Before starting with the question, Iwe have loaded all the 6000 TSV files into one dataframe using my TSV_to_dataframe function in the functions.py:

In [45]:
column_names = [
    "courseName",
    "universityName",
    "facultyName",
    "isItFullTime",
    "description",
    "startDate",
    "fees",
    "modality",
    "duration",
    "city",
    "country",
    "administration",
    "url"
]

folder_name = 'folderTSV'
num_files = 6000

courses_df = f.TSV_to_dataframe(column_names, folder_name, num_files)

In [46]:
courses_df.shape[0]

6000

In [47]:
courses_df.head(3)

Unnamed: 0,courseName,universityName,facultyName,isItFullTime,description,startDate,fees,modality,duration,city,country,administration,url
0,3D Design for Virtual Environments - MSc,Glasgow Caledonian University,School of Engineering and Built Environment,Full time,3D visualisation and animation play a role in ...,September,,MSc,1 year full-time,Glasgow,United Kingdom,On Campus,https://www.findamasters.com/masters-degrees/c...
1,Accounting and Finance - MSc,University of Leeds,Leeds University Business School,Full time,Businesses and governments rely on sound finan...,September,"UK: £18,000 (Total)International: £34,750 (Total)",MSc,1 year full time,Leeds,United Kingdom,On Campus,https://www.findamasters.com/masters-degrees/c...
2,"Accounting, Accountability & Financial Managem...",King’s College London,King’s Business School,Full time,"Our Accounting, Accountability & Financial Man...",September,,MSc,1 year FT,London,United Kingdom,On Campus,https://www.findamasters.com/masters-degrees/c...


### 2.0 Preprocessing

2.0.0 Preprocessing the text

First, you must pre-process all the information collected for each MSc by:

Removing stopwords
Removing punctuation
Stemming
Anything else you think it's needed
For this purpose, you can use the `nltk library.

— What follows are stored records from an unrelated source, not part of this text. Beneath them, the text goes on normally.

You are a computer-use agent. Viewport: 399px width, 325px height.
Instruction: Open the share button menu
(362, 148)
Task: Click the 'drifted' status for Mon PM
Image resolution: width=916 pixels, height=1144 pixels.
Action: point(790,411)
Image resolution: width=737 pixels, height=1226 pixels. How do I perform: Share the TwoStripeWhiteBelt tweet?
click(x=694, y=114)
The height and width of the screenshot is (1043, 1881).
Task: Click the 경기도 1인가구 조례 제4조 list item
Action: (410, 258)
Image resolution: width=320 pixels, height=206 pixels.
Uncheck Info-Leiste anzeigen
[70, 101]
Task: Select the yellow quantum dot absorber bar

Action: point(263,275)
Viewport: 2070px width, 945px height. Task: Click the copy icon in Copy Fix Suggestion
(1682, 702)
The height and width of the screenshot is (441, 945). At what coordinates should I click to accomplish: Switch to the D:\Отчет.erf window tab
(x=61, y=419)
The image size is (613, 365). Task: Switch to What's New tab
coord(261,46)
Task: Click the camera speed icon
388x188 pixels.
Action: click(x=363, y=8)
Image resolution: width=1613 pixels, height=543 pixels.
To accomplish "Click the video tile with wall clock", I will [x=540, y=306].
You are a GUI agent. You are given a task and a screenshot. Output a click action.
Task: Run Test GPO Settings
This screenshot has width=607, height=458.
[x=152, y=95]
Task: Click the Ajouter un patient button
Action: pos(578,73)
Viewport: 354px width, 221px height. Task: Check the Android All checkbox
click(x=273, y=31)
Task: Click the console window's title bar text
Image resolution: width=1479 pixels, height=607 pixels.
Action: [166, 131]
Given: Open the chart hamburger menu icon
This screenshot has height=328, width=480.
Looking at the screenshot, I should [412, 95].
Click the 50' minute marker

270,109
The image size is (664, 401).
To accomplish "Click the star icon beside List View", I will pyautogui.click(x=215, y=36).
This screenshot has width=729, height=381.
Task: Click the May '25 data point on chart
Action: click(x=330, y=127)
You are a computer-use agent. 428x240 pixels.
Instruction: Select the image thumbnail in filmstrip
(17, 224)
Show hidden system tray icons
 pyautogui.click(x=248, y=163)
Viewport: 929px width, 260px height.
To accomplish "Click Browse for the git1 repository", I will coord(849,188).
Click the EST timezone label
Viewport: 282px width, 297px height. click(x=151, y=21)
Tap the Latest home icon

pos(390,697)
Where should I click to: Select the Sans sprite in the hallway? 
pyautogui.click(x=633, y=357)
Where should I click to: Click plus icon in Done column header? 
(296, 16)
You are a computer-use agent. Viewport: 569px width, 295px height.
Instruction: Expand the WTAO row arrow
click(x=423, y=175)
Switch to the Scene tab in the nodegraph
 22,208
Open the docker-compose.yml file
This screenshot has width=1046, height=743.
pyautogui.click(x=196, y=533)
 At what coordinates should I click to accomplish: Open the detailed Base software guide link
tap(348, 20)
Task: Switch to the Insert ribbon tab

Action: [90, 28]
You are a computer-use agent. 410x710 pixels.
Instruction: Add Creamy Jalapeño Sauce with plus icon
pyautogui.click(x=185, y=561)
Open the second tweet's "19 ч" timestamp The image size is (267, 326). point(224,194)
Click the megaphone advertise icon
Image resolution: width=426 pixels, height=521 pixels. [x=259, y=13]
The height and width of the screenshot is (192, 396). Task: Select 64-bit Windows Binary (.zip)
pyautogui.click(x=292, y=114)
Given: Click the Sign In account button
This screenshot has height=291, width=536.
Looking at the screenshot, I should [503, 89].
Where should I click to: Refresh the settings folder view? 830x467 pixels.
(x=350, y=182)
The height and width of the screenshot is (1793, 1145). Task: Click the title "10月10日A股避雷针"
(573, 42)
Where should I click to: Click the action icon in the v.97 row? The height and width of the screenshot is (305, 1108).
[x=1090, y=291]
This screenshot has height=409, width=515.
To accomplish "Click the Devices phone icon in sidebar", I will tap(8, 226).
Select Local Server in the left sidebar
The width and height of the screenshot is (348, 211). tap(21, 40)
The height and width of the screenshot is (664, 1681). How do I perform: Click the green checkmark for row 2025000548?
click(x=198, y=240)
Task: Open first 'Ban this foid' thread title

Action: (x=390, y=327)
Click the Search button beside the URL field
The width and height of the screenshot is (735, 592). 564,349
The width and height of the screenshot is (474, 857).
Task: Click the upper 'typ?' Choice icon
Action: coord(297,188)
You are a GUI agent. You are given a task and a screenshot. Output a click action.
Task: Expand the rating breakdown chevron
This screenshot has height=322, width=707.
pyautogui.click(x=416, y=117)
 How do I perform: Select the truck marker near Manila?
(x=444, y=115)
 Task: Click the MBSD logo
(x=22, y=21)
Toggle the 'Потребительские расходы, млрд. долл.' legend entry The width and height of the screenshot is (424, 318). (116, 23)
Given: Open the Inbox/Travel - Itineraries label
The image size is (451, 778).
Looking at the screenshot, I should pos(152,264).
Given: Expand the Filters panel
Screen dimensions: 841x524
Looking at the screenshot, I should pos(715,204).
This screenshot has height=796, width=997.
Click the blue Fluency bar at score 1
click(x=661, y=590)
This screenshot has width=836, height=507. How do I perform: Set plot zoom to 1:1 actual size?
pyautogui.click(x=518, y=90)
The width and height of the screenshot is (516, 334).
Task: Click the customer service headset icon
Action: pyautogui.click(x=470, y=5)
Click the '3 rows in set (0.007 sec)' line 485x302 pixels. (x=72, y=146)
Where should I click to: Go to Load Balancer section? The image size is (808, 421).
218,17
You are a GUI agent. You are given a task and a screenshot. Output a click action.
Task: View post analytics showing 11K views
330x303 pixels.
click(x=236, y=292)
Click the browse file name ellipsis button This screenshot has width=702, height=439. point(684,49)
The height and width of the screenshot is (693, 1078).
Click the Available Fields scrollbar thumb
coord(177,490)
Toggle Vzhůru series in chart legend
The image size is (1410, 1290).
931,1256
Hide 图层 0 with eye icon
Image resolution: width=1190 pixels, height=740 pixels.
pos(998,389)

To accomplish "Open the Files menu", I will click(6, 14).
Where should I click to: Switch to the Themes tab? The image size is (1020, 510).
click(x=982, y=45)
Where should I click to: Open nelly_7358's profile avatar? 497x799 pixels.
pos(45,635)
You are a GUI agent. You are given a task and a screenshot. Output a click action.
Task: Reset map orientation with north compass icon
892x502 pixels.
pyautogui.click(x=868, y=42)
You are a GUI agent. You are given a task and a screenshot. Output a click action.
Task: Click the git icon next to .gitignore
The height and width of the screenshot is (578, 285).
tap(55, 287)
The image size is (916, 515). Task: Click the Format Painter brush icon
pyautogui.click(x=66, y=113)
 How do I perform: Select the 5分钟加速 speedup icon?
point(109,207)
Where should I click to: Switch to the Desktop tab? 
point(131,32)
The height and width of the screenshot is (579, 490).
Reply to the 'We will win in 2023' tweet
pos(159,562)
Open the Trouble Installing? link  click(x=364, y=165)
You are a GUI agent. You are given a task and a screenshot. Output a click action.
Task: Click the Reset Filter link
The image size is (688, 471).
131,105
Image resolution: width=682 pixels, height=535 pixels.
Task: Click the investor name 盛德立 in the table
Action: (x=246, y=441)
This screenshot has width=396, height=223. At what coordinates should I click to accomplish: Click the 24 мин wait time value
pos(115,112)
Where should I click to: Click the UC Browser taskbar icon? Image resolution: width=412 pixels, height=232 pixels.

We have built a function preprocess_text in the functions.py using nltk corpus stopwords and Porter stemmer. We are applying the function over each rows of the dataframe here and keeping the processed text of the description column in a new column in the dataframe:

In [48]:
# Preprocess the 'description' column
courses_df['ProcessedDescription'] = courses_df['description'].apply(preprocess_text)

In [49]:
courses_df.loc[10,['description','ProcessedDescription']]

description             The Analytical Toxicology MSc is a unique stud...
ProcessedDescription    analyt toxicolog msc uniqu studi cours integr ...
Name: 10, dtype: object

### 2.0.1) Preprocessing the fees column
Moreover, we want the field fees to collect numeric information. As you will see, you scraped textual information for this attribute in the dataset: sketch whatever method you need (using regex, for example, to find currency symbol) to collect information and, in case of multiple information, retrieve only the highest fees. Finally, once you have collected numerical information, you likely will have different currencies: this can be chaotic, so let chatGPT guide you in the choice and deployment of an API to convert this column to a common currency of your choice (it can be USD, EUR or whatever you want). Ultimately, you will have a float column renamed fees (CHOSEN COMMON CURRENCY).

In [50]:
courses_df[courses_df['fees']!=''][['fees']].head(5)

Unnamed: 0,fees
1,"UK: £18,000 (Total)International: £34,750 (Total)"
5,"UK: £13,750 (Total)International: £31,000 (Total)"
7,Tuition fee per year (non-EU/EEA students): 15...
8,Tuition fee per year (non-EU/EEA students): 15...
9,"UK: £12,500 (Total)International: £28,750 (Total)"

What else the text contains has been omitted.